Extracted records
## Begin
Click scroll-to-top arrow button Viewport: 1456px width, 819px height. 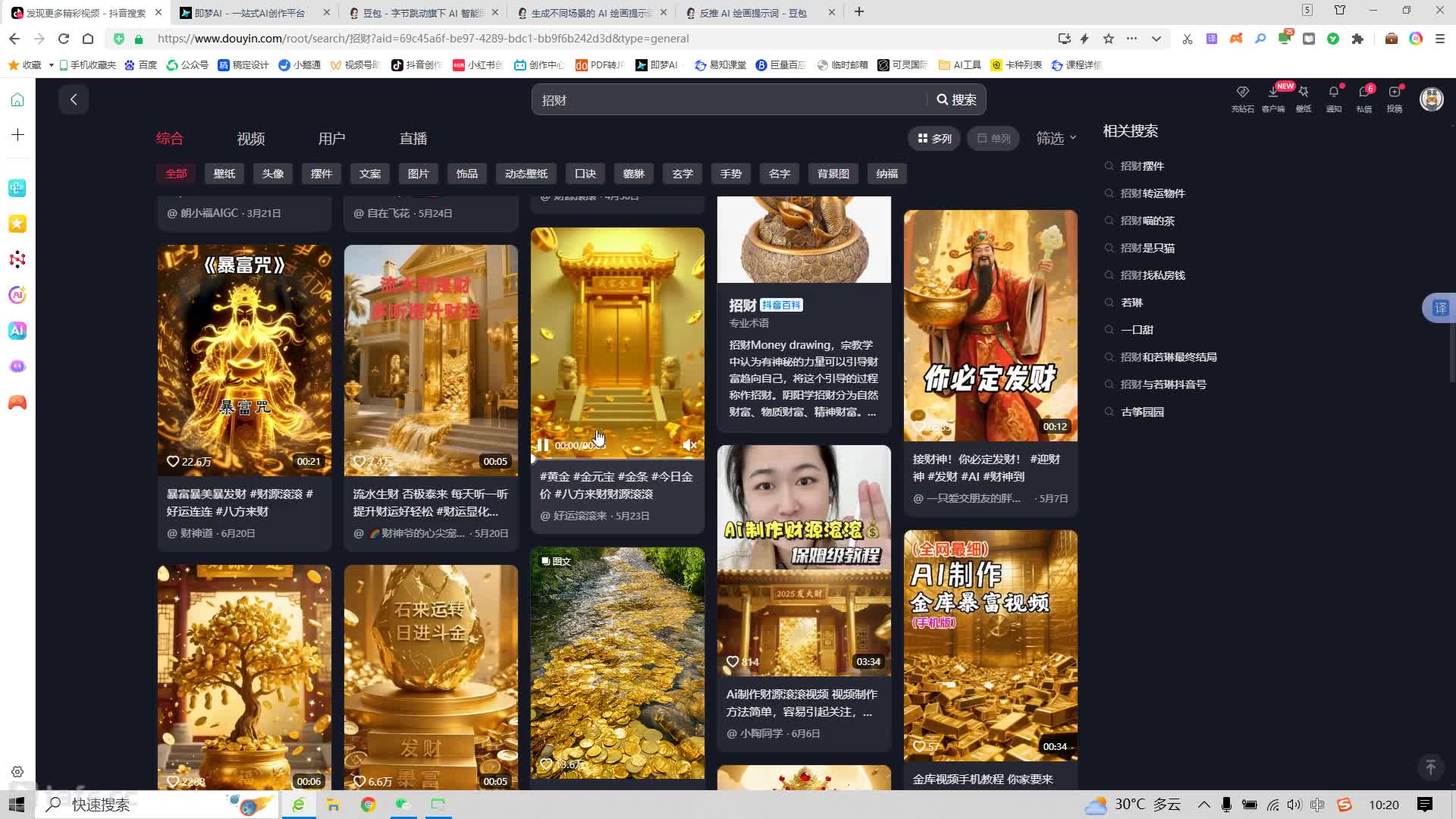pyautogui.click(x=1430, y=767)
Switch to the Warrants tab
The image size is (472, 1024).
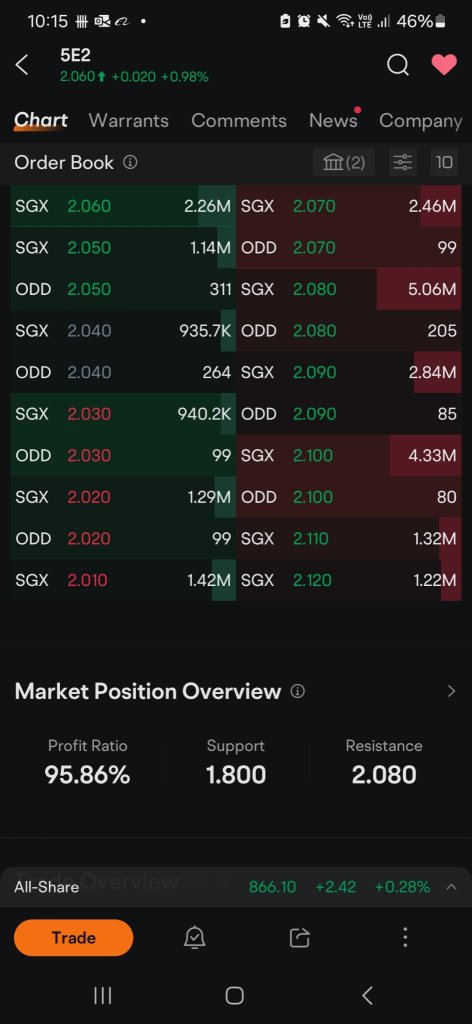tap(129, 121)
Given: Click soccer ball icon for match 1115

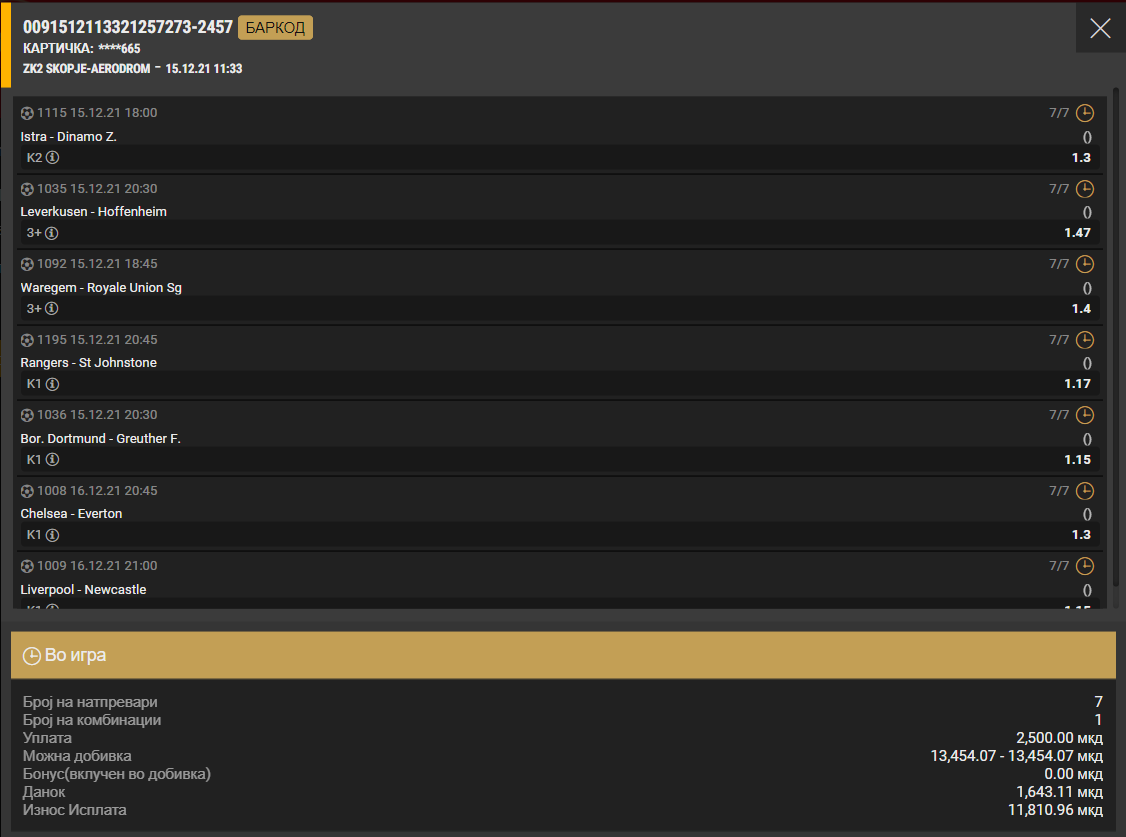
## End
Task prompt
Turn the records, from the line containing "Switch to the Warrants tab" through the end of the records, into a numbered list with blank lines omitted. Leave the pictures out of the list.

Finished task
1. Switch to the Warrants tab
2. The image size is (472, 1024).
3. tap(129, 121)
4. Given: Click soccer ball icon for match 1115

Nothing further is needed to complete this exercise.